_What the task requires_
What you give back should be only the lines from the one holding "Photos (345, 77)" through the final line of the records, each reproduced exactly.

[[ Data under study, beginning ]]

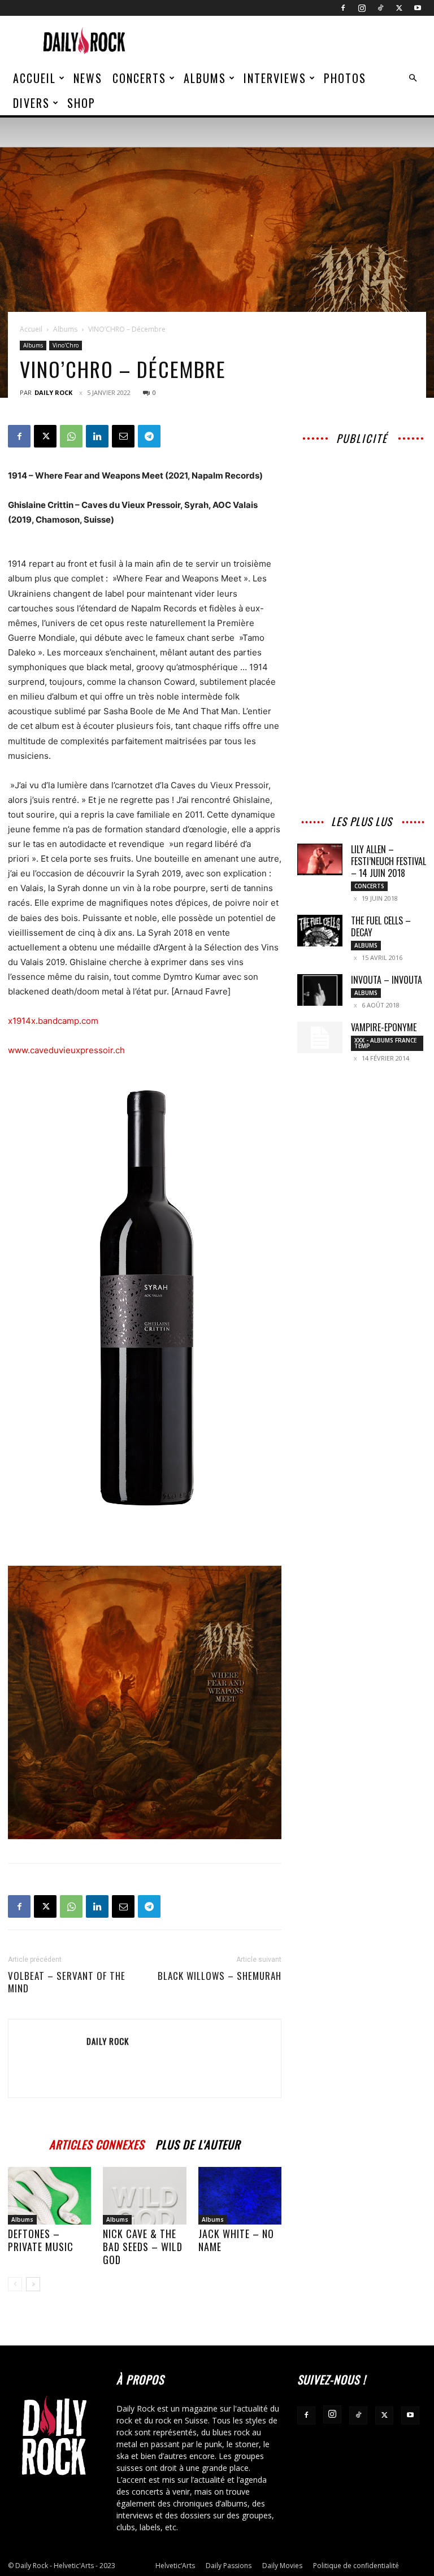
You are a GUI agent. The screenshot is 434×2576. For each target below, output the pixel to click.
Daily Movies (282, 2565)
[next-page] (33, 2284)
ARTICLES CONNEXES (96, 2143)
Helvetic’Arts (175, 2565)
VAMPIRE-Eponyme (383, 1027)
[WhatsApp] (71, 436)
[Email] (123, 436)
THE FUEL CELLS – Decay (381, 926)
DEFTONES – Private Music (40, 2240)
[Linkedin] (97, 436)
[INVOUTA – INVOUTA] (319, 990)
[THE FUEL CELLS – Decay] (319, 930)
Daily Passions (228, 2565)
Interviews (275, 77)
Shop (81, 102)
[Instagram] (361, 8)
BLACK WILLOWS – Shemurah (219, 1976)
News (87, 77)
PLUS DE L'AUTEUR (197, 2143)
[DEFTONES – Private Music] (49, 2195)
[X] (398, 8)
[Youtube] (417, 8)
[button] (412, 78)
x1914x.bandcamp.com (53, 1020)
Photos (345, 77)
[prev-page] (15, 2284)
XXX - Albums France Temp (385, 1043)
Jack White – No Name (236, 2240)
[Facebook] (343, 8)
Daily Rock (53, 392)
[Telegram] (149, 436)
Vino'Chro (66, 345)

[[ Data under study, end ]]

_Reply to the exercise_
Photos (345, 77)
[prev-page] (15, 2284)
XXX - Albums France Temp (385, 1043)
Jack White – No Name (236, 2240)
[Facebook] (343, 8)
Daily Rock (53, 392)
[Telegram] (149, 436)
Vino'Chro (66, 345)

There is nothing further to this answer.